:: What is being asked ::
Gather every line of the listing below that contains the word "height", matching case exactly.

:: Excerpted data ::
Start
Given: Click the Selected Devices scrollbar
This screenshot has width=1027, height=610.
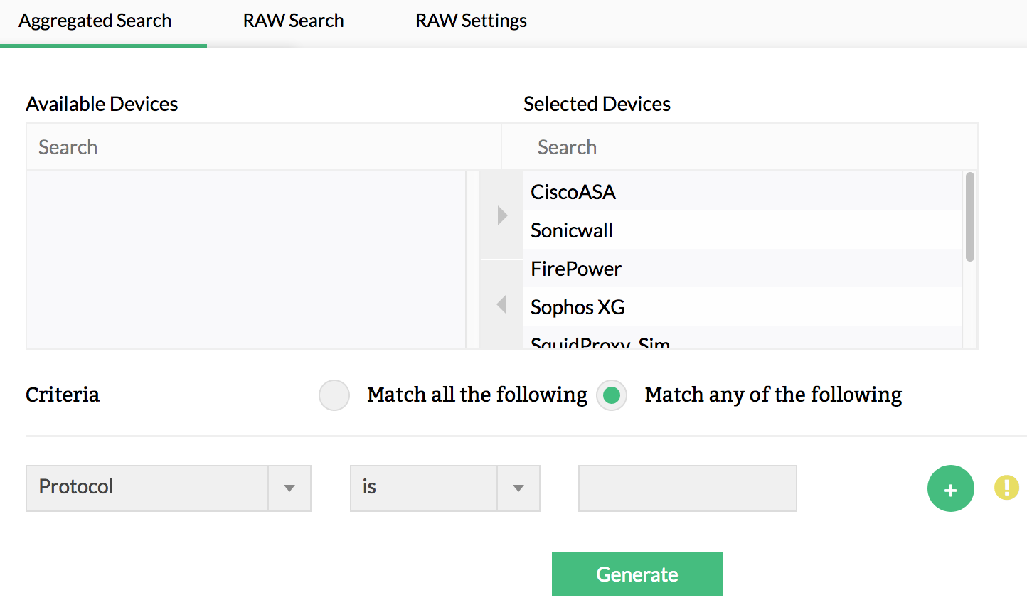Looking at the screenshot, I should pyautogui.click(x=970, y=213).
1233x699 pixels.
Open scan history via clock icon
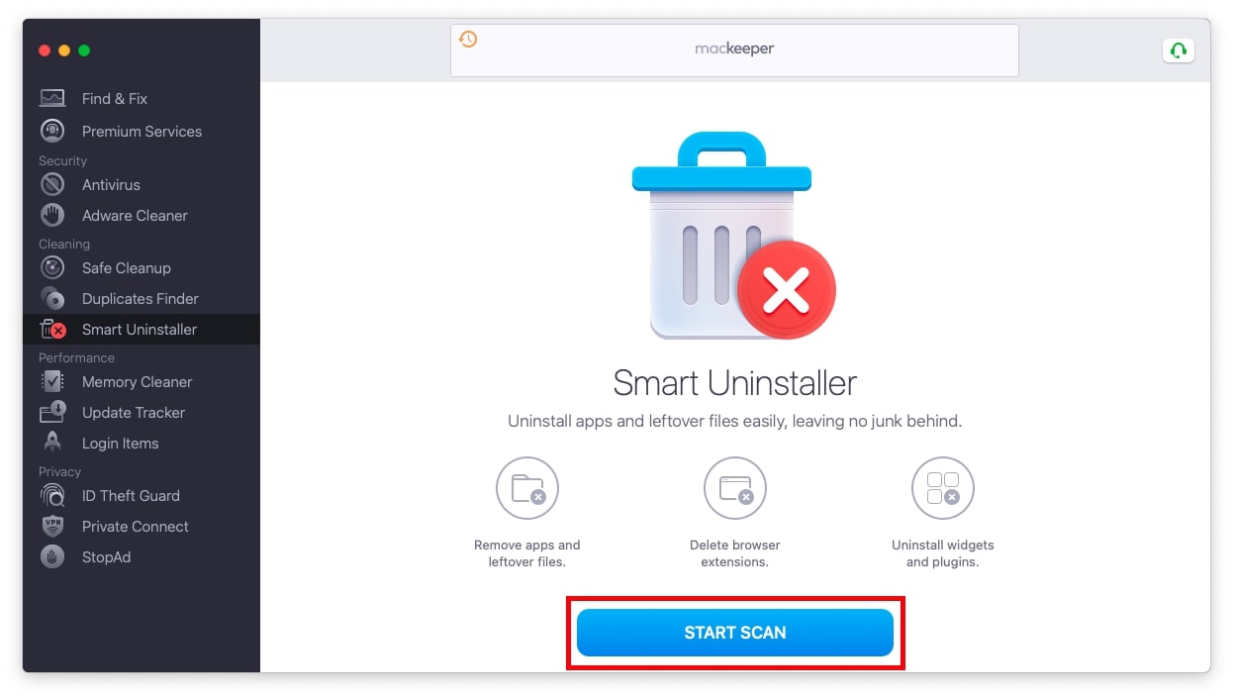pos(467,39)
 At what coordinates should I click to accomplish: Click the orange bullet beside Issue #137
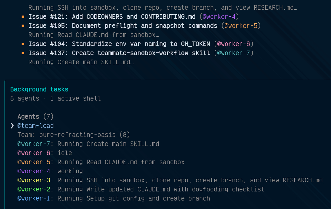click(x=23, y=53)
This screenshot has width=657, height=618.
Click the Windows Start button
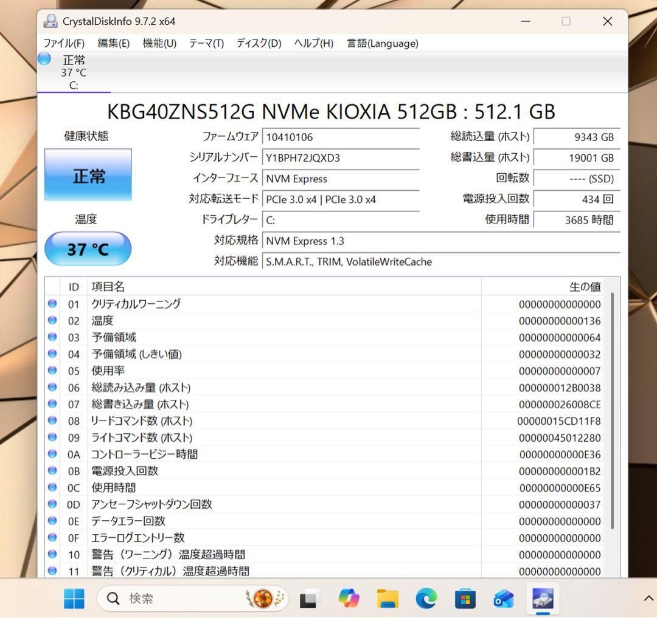[x=74, y=599]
End
:: Correct output ::
This screenshot has width=1027, height=610.
This screenshot has width=657, height=618.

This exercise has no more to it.